Task material START
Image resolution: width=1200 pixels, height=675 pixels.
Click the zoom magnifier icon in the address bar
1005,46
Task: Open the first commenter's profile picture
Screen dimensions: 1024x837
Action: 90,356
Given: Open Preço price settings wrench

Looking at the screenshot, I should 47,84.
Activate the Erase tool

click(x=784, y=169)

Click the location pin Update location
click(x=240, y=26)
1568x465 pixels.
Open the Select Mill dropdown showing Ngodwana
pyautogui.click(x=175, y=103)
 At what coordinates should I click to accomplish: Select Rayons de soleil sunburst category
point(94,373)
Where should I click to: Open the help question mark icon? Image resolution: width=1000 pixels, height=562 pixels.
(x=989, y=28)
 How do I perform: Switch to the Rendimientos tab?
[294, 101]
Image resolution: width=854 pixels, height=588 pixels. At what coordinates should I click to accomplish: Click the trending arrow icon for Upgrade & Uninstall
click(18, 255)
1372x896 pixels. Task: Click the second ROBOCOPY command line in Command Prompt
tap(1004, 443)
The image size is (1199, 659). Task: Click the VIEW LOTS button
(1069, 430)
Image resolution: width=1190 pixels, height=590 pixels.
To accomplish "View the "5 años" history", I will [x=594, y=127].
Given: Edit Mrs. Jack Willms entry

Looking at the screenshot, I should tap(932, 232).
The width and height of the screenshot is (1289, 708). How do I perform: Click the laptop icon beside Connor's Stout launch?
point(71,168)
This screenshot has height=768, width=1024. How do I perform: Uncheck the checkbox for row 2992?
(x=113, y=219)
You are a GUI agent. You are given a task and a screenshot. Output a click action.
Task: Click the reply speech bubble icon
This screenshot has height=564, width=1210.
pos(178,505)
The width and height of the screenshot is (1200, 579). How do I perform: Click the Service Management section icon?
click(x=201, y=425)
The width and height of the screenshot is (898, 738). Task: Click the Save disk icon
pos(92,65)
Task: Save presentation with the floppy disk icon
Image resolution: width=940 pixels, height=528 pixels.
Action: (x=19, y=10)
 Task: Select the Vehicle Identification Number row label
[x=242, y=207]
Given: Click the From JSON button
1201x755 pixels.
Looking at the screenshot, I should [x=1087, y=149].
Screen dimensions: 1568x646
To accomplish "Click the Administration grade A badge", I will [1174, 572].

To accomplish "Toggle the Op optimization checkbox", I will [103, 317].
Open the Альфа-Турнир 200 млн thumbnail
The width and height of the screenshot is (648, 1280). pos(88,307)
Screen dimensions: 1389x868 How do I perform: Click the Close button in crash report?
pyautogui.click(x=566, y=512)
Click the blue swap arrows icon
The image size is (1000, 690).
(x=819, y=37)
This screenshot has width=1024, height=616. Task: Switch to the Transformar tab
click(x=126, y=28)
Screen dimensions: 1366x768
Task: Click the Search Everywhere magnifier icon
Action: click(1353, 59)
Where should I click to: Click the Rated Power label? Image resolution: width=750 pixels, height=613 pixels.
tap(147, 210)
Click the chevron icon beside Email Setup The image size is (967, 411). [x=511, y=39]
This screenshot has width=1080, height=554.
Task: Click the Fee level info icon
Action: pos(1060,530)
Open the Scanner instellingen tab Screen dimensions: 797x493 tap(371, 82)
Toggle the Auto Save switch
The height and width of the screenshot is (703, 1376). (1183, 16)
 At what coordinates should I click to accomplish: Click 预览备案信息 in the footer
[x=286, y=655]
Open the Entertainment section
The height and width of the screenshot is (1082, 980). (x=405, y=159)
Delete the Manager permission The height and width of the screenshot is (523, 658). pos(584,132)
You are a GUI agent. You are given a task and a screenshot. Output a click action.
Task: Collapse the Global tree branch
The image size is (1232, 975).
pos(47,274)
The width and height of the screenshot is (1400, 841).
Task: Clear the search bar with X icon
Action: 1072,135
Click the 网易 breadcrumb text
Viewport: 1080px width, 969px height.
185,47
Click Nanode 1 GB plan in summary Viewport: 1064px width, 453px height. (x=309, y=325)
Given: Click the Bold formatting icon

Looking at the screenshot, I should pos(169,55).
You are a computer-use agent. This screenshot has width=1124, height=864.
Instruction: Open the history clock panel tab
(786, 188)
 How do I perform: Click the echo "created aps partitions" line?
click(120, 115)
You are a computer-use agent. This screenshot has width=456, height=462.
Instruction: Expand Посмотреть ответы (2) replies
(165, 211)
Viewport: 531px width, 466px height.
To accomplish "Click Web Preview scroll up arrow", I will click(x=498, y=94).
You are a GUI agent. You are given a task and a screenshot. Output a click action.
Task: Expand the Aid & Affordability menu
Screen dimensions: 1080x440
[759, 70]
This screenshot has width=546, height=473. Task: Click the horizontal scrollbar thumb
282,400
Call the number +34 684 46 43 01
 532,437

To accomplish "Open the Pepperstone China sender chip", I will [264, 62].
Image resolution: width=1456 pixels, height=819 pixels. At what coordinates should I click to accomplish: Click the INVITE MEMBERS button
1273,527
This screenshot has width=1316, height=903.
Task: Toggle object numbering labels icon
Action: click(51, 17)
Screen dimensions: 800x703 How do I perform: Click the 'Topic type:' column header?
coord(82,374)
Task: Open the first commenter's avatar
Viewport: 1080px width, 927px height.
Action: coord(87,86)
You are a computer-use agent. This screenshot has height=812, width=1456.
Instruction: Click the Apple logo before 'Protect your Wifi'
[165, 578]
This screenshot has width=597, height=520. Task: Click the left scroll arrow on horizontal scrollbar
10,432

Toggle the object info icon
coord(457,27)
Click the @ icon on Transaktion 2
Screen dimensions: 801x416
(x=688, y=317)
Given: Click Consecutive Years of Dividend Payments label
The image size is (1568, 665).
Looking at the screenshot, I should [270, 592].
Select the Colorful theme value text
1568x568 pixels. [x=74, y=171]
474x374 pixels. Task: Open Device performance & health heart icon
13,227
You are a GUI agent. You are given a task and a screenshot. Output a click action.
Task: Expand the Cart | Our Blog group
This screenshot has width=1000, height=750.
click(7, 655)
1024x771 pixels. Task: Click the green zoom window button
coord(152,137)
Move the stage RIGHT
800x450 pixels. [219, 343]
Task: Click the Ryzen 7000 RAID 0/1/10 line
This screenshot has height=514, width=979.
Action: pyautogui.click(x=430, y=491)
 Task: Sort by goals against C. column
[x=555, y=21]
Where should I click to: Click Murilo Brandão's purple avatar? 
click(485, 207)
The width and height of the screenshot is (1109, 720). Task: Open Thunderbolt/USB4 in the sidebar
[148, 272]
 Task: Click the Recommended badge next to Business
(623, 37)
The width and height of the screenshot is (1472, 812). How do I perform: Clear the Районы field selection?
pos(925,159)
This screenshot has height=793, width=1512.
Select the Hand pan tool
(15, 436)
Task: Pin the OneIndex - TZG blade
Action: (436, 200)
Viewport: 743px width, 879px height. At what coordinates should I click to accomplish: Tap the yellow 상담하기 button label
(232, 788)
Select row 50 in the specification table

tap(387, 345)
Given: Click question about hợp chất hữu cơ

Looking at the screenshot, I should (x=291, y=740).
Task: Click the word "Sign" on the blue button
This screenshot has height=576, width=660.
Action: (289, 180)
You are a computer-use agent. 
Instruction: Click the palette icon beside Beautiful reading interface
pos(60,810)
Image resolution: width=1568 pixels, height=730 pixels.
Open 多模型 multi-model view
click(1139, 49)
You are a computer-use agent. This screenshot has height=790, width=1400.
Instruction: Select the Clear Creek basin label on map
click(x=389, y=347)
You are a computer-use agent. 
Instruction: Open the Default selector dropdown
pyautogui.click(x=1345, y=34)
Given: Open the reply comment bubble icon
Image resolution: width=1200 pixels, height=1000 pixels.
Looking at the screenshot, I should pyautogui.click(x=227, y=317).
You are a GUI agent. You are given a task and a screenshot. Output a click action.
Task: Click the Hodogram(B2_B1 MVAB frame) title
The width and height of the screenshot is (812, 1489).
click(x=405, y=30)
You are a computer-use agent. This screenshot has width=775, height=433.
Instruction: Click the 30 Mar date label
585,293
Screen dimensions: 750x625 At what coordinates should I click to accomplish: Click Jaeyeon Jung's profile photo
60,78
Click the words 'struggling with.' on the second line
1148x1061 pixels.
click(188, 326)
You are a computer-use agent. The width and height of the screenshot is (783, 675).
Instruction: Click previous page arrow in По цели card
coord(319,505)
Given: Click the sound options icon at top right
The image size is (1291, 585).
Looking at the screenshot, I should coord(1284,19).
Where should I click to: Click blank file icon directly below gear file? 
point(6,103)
Task material END
Here the output must be the lines above from the line with "Task: Sort by goals against C. column" to the line with "This screenshot has height=793, width=1512.", both included, duplicated word for word and nothing else.

■ **Reply to the task**:
 Task: Sort by goals against C. column
[x=555, y=21]
Where should I click to: Click Murilo Brandão's purple avatar? 
click(485, 207)
The width and height of the screenshot is (1109, 720). Task: Open Thunderbolt/USB4 in the sidebar
[148, 272]
 Task: Click the Recommended badge next to Business
(623, 37)
The width and height of the screenshot is (1472, 812). How do I perform: Clear the Районы field selection?
pos(925,159)
This screenshot has height=793, width=1512.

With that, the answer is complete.